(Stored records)

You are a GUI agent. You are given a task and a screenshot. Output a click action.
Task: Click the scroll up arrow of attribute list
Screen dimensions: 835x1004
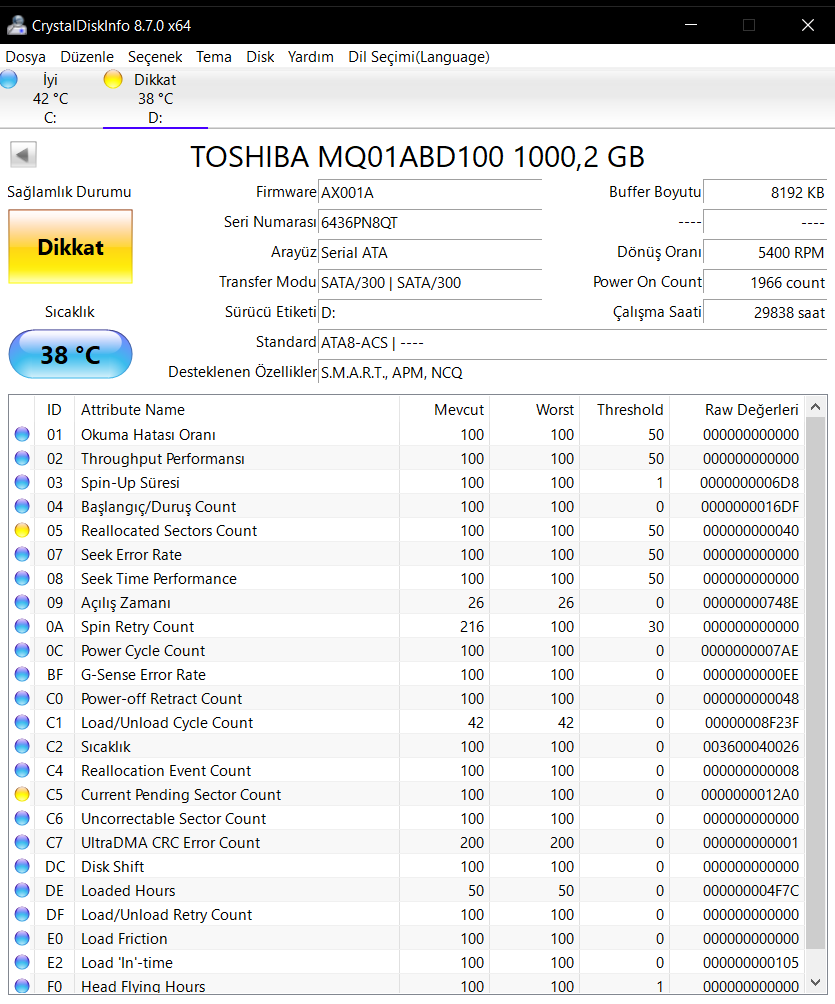pos(816,407)
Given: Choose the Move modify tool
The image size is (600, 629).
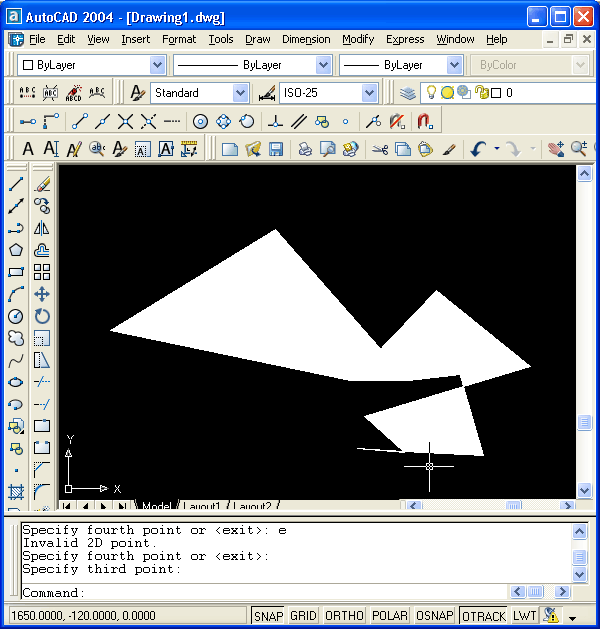Looking at the screenshot, I should (x=42, y=294).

● **Aim of the task**
Substitute "interface agent" for "GUI agent" throughout the records and write them out again with everything else left as it is. Leave out the pictures.

● **Result below**
You are a interface agent. You are given a task and a screenshot. Output a click action.
Task: Click the scroll up arrow of attribute list
Screen dimensions: 835x1004
pos(816,407)
Given: Choose the Move modify tool
The image size is (600, 629).
Looking at the screenshot, I should (x=42, y=294).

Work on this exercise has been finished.